» Activity: In the LoRAP summary, what technique is used to exploit the low-rank structure of multi-head self-attention?

» Supplied text:

- Opening Delimiter -

LoRAP: Transformer Sub-Layers Deserve Differentiated Structured Compression for Large Language Models
Guangyan Li, Yongqiang Tang, Wensheng Zhang
TL;DR
LoRAP tackles the large-model compression challenge by differentiating sub-layer treatment: exploiting the low-rank structure of multi-head self-attention with Activation Weighted SVD, and applying gradient-free structured channel pruning to FFN, paired with LoRA-based knowledge recovery. The method is validated on LLaMA-1/2 and Vicuna models across 7B–13B scales, showing superior performance to prior structured approaches at multiple compression ratios and enabling notable reductions in parameters, MACs, and latency. Key contributions include the Discovery of sub-layer rank disparities, the AWSVD technique, a gradient-free FFN pruning strategy with least-important-weight retention, and a LoRA-based recovery pipeline. The results highlight the practical potential of differentiated structured compression for efficient, task-agnostic deployment of large language models.

- Closing Delimiter -

» Information supplied:
- Opening Delimiter -

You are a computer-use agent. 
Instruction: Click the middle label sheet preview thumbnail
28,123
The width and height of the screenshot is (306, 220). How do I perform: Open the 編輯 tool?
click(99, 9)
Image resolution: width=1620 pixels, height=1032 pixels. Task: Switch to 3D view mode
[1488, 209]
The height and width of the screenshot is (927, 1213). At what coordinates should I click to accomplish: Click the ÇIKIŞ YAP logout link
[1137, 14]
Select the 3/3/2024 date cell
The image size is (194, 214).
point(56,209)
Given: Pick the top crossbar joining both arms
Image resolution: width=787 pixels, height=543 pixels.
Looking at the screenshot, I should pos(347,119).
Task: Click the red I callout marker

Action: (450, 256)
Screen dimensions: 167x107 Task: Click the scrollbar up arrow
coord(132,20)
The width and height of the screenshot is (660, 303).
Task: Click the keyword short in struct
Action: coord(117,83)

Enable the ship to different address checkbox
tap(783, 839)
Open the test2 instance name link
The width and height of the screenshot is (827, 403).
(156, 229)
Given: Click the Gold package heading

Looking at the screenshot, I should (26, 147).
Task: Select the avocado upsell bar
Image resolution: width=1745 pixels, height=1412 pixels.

- Closing Delimiter -

» Problem solution: Activation Weighted SVD (AWSVD)